Papst Franziskus prangert den Fundamentalismus in allen Religionen in seiner zerstörerischen Art an. Da sind wir als Christen nicht besser als andere, auch wenn unsere Methoden nicht mehr so heftig sind. Und er benennt weiter, dass die Ursache vieler fundamentalistischer Strömungen, seien sie nun politisch oder religiös, mangelnde Zukunftsaussichten vor allem junger Menschen in Europa und überall auf der Welt sind. Hier geschieht Gewalt, eine strukturelle Gewalt, an der wir alle unseren Anteil haben. Das wird noch einmal deutlich daran, dass viele der Attentäter nicht aus arabischen Ländern kommen, sondern hier bei uns leben und groß geworden sind. Es sind auch unsere Jugendlichen und wir alle haben unsere Welt so mitgestaltet, wie wir sie jetzt vorfinden.
Sorge für Gerechtigkeit
Zurück zum Evangelium: Jesus weiß, dass Menschen in Streit geraten, auch Menschen, die sich vertrauen und dass es auch durch seine Person dazu kommen kann. Und da, wo wir anderer Meinung sind, müssen wir uns auch streiten dürfen, aber und das wird auch im Kontext der christlichen Botschaft deutlich: Als Menschen, als Christen, Muslime, Juden und Atheisten haben wir den anderen in seiner Würde zu achten, wir können ihm unseren Glauben und unsere Meinung anbieten, verordnen können wir sie ihm nicht. Was am Ende dem Heil dient ist uns allen verborgen und bleibt Gabe Gottes.

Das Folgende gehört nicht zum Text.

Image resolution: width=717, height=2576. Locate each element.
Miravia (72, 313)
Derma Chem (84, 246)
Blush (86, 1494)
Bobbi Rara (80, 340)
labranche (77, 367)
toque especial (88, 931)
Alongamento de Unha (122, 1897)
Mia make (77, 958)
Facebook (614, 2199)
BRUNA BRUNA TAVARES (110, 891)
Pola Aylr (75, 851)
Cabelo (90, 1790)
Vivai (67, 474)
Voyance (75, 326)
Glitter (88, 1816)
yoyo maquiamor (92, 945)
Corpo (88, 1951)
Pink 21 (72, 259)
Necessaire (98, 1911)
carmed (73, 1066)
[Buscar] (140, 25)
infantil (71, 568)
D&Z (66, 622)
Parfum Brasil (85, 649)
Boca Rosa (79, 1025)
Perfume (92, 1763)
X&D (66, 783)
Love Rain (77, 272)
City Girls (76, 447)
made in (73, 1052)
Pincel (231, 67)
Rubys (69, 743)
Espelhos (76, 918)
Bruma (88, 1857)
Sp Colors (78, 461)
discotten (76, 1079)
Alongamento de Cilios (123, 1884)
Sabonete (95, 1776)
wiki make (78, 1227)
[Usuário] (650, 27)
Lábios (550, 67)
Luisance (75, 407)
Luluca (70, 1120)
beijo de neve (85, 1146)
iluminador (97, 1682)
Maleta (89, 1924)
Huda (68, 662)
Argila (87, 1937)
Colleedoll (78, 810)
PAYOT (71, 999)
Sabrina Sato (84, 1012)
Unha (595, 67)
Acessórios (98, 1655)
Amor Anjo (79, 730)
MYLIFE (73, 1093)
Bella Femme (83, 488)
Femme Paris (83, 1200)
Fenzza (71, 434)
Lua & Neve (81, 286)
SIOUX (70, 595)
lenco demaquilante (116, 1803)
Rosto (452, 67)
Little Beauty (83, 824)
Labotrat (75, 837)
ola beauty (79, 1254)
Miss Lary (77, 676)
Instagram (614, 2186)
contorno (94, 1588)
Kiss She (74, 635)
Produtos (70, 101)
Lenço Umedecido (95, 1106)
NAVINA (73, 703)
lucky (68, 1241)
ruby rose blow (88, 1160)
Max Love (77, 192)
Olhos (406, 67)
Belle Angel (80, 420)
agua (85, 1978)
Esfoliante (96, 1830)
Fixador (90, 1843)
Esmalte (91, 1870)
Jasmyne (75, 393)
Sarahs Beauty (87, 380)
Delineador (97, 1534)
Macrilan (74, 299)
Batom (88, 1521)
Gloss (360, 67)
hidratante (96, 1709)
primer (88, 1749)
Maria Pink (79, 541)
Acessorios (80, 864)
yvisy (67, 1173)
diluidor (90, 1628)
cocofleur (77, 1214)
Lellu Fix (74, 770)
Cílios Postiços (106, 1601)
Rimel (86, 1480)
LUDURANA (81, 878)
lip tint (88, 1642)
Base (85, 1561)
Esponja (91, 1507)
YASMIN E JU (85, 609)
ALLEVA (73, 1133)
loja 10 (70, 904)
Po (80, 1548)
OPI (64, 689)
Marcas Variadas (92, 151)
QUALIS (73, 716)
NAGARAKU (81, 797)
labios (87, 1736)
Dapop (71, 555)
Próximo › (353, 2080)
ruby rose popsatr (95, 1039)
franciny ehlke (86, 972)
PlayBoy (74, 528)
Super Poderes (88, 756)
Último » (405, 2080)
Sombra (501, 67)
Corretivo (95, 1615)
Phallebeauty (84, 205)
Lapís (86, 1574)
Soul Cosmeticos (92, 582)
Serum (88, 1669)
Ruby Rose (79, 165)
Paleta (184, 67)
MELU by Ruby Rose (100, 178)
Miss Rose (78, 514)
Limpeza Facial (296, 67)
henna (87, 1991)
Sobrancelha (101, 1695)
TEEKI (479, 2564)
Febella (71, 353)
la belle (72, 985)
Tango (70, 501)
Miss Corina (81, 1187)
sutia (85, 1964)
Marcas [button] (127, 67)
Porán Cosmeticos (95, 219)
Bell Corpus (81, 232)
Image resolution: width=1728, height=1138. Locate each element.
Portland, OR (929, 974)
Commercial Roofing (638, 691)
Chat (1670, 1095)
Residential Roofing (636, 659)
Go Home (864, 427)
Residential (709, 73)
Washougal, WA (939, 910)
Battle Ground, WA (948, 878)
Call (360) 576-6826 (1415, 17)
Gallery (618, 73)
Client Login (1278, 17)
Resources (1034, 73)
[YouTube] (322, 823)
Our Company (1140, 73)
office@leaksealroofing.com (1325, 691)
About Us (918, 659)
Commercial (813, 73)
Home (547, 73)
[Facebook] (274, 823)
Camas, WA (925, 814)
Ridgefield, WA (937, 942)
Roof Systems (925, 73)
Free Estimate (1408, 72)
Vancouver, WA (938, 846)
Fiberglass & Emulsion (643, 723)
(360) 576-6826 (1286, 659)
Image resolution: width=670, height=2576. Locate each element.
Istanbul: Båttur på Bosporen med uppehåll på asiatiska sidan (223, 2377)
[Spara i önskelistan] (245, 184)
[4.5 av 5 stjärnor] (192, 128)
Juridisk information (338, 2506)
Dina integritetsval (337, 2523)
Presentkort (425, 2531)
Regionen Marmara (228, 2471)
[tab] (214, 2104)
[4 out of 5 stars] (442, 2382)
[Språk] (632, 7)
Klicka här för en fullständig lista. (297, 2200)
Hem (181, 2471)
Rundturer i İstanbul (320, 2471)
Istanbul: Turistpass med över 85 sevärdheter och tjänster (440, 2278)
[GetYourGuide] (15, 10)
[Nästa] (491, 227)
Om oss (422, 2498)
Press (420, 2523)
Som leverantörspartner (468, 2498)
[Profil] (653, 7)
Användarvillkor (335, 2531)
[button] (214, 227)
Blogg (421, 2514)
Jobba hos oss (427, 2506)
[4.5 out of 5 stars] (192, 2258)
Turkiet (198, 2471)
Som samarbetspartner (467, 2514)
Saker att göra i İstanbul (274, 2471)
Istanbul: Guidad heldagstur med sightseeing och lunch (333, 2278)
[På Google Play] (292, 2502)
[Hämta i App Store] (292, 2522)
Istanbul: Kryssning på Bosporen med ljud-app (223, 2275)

Das kann uns gelassen machen. Und es gilt, wer von Glauben spricht, muss auch davon sprechen, wie gerechte Lebensbedingungen für alle Menschen geschaffen werden können. Ich möchte in einer Welt leben, die demokratisch und plural ist, in der Staat und Religion getrennt sind, in der wir uns gegenseitig akzeptieren, unabhängig von dem, was wir glauben, in der jeder für sich und sein Leben sorgen kann.